Between 2018 and 2019 there were 833,706 master’s degrees conferred in the United States, according to NCES data.* Of those, nearly 200,000 were in business. While there are many Master of Business degrees that one can pursue, the MBA continues to remain the most popular despite the continuous shift in admissions.
Historically, when the economy is down, graduate applications go up. People may be out of work or furloughed, so they think that going back to school will ensure they’re more competitive when job hunting after the economy rights itself, as it cyclically does.
The MBA application market is no different, experiencing fluctuations that often correspond with the state of the economy. As of 2019, MBA applications to the top 10 business schools were down by about 3,400, a trend that had been plaguing business schools for the past few years. However, the 2020–21 admissions cycle is shaping up to be the bump the business schools were hoping for.
While there are a variety of reasons for this uptick, the role of the pandemic is front and center as people may be heading back to business school over economic uncertainty and an unpredictable job market. Another reason for the increase is the number of previously accepted students who had to defer enrollment because of travel restrictions both here and abroad. Student visa restrictions and immigration bias also seem to have eased, increasing the number of international applications to domestic business schools.
COVID-19 concerns seem to be waning as on-campus learning has opened back up, but many students are increasingly looking to participate in online or hybrid learning programs. Continued concerns around COVID-19 as well as a decrease in potential students’ ability to leave employment for full-time programs have, in part, fueled this trend.
Business schools that adopted more flexible application submissions and deadlines are honoring those as students continue to deal with the effects of the pandemic, but that won’t last forever as application numbers increase and competition becomes stiffer.
All of this is creating one of the largest and most competitive MBA application pools in years.

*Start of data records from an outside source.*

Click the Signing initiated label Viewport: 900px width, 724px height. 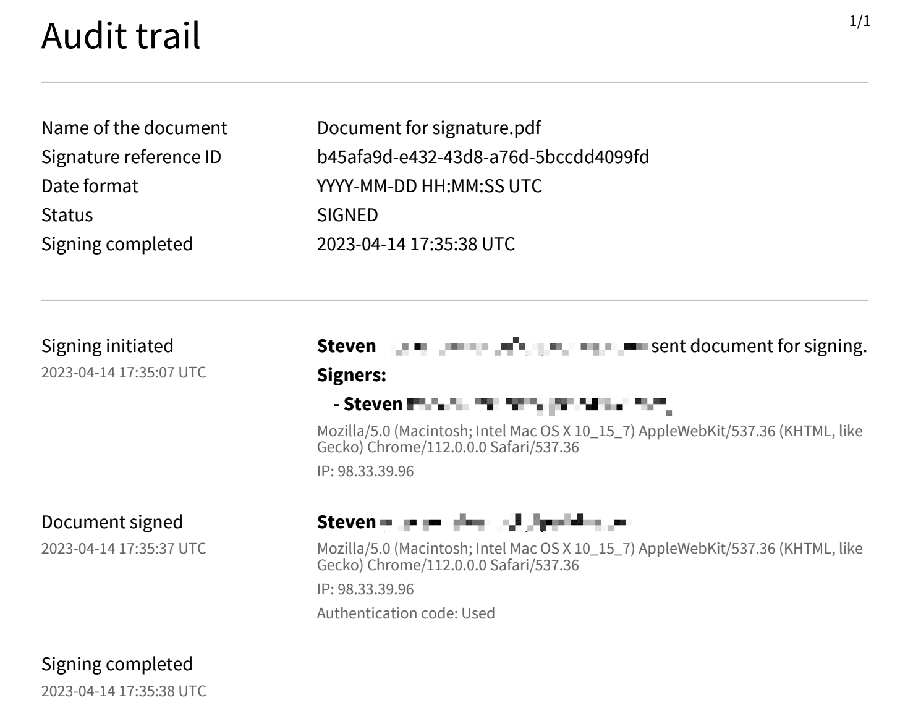tap(107, 346)
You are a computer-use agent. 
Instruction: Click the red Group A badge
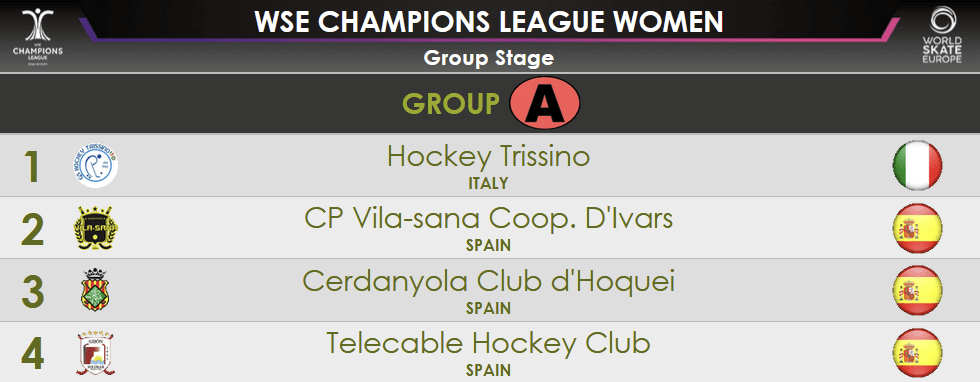[545, 103]
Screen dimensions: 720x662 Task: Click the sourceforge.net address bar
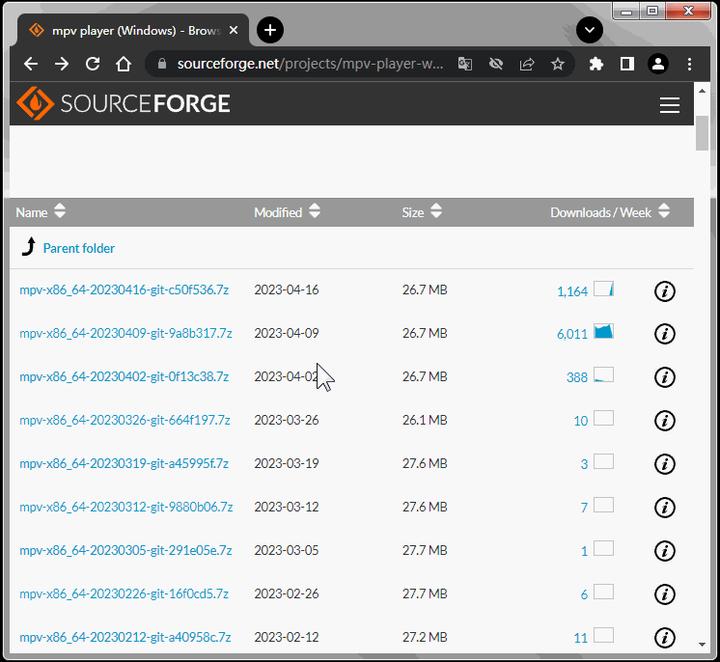(303, 64)
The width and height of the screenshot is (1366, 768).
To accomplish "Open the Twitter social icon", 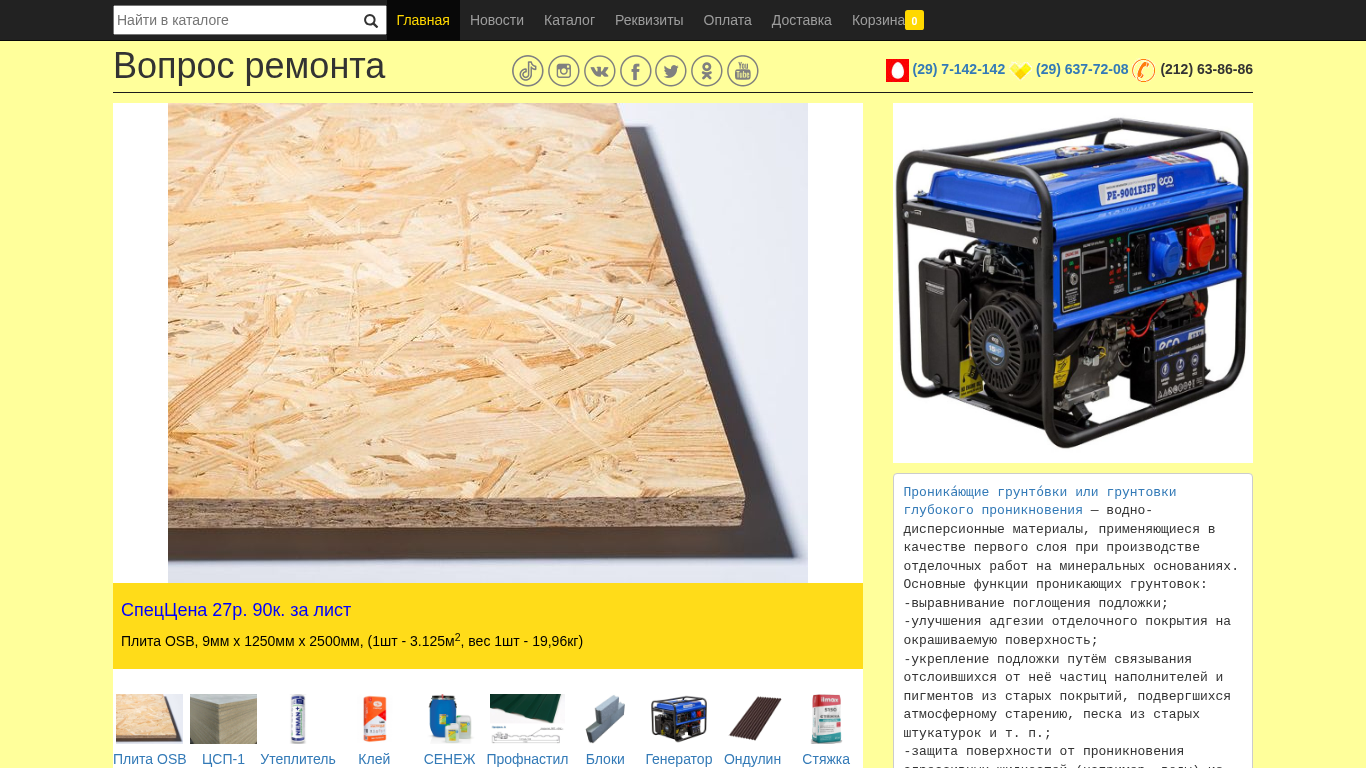I will tap(671, 71).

Get your ducks in a row and submit an application worthy of acceptance. Beware of rankings alone and search for schools that have the qualities that work for you and your situation. Creating a timeline can help you organize tasks. This includes when to take your standardized tests (an important factor of admission even if you’re applying to a test-optional school), get transcripts, ask for letters of recommendation and write your personal statement.
The pandemic changed the business landscape dramatically and perhaps permanently. As MBA programs adapt their curricula to navigate this new environment, it may behoove you to pursue this educational and professional goal so that you gain the knowledge and skills to remain viable in your field of study.